What lies behind all this is the idea that one can become Italian or Turkish or anything else, because in the innermost core of one's being one is neither Italian nor Turkish nor anything else. Whatever one is in the world, one is also outside the world, merely looking on. Just as at a crucial point in the story the war engine fails, preventing the Turkish Army from taking a gleaming white fortress, pointedly named Doppio, this duality remains unresolved and the redundant "I" lives on. It is indeed clearly this "I" that turns its owner and the world into what they are apprehended as being, with the result that what appears to be merely given is always in fact deliberately constructed. There is no "reality", only fiction. Accordingly, the book advertises its own artificial and fictional nature with a dreamlike setting that makes no claim to being an accurate recreation of the "real" Istanbul of (he seventeenth century. There is a series of sly allusions to Cervantes and his famous hero who also found that illusion and reality were indistinguishable; and it is ultimately suggested that the redundant "I" can be reconciled to its condition only by accepting its true identity as a creator of fictions and becoming, "like that one-armed Spanish slave", a writer.

YOUR GOAL ->
Carry on the passage about the redundant "I" and fiction, picking up right after its last sentence. The listing after this passage isn't needed.

PROVIDED DATA ->
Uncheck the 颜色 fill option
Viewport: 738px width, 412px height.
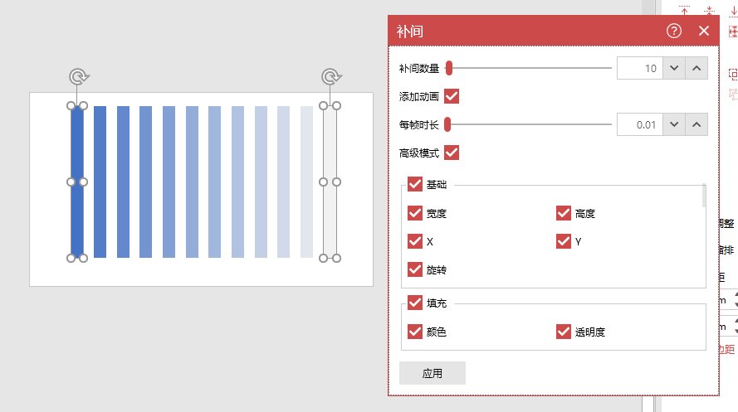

RESPONSE FOR THIS EXERCISE ->
Because Pamuk, unlike some practitioners of this kind of fiction, is not a second-rate philosopher in disguise but a first-rate storyteller, this is a highly entertaining, and indeed moving, book with plenty to beguile even the reader not particularly interested in the matter of the redundant "I". Victoria Holbrook's translation is very readable and conveys the suppleness and beauty of the author's prose remarkably well (though The White Fortress would have been the correct title). She has, however, unwisely retained the preface by "Faruk Darvinoglu" and the dedication to the latter's "sister" without bothering to point out that both are in fact characters from Sessiz Ev (and thus serve further to confirm the fictional status of the book).
Pamuk's fourth and most recent work, Kara Kitap (The Dark Book), which appeared earlier this year, is by far his most complex to date. The story concerns Galip, a young lawyer who spends his days roaming the streets of Istanbul, looking for his cousin and wife, Rüya, who has left him without any explanation. His only hope is that there might be a due to her whereabouts in the writings of her half-brother, Celâl, a famous journalist who, it gradually becomes clear, is also missing, although his daily column in a major national newspaper mysteriously continues to appear. The chapters describing Galip's search alternate with Celâl's increasingly bizarre pieces, but both of these always come with an epigraph. Together, these quotations link Kara Kitap with a vast range of Eastern and Western literary works, some of them - The Arabian Nights, the Divine Comedy, Albertine disparue and The Notebooks of Malte Laurids Brigge - real, others, such as A Guide for the Young Journalist (from which comes the epigraph "Never use an epigraph: it will destroy the mystery of what you write") and Obscuri Libri, with its alleged Arabic translation Kitap-al Zulmet (which share their titles with Kara Kitap), clearly imaginary.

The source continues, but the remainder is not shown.